Required work: Turn the rows below into a Markdown table with two columns, Number and Line. Skip blank lines and leave the pictures out.

(Dataset excerpt)
=-=-=-=-=

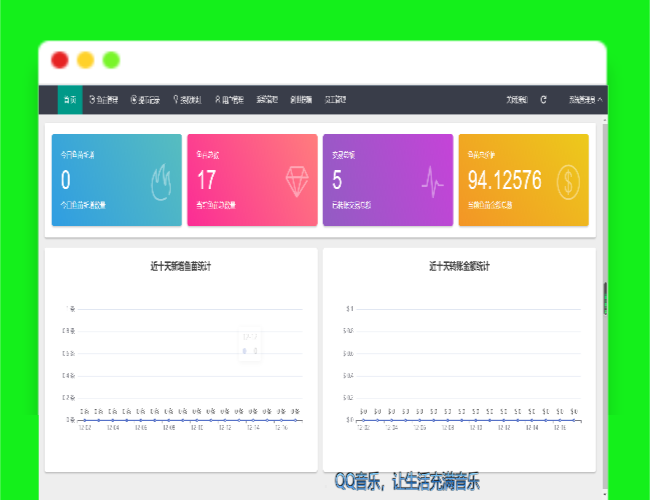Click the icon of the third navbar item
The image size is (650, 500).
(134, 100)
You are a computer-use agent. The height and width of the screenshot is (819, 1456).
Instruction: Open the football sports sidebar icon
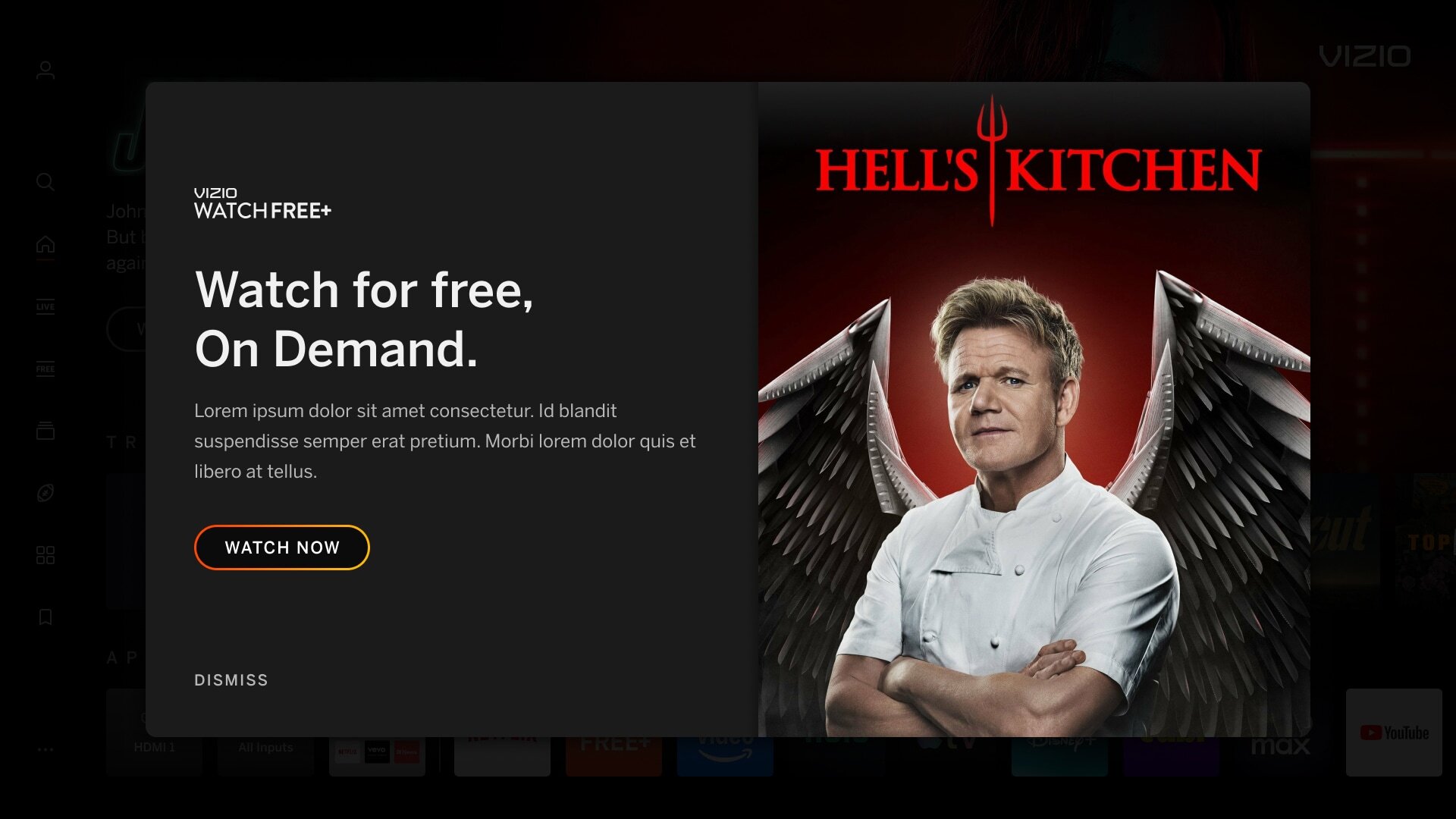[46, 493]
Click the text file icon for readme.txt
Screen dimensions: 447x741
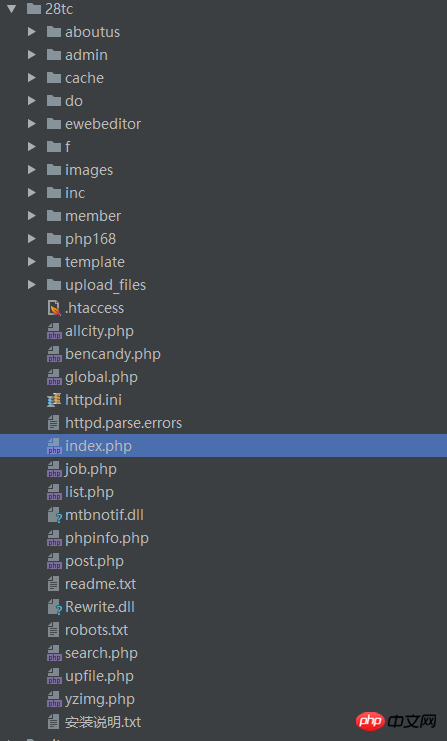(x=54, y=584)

=-=-=-=-=

Exercise output:
| Number | Line |
|---|---|
| 1 | Click the icon of the third navbar item |
| 2 | The image size is (650, 500). |
| 3 | (134, 100) |
| 4 | You are a computer-use agent. The height and width of the screenshot is (819, 1456). |
| 5 | Instruction: Open the football sports sidebar icon |
| 6 | [46, 493] |
| 7 | Click the text file icon for readme.txt |
| 8 | Screen dimensions: 447x741 |
| 9 | (x=54, y=584) |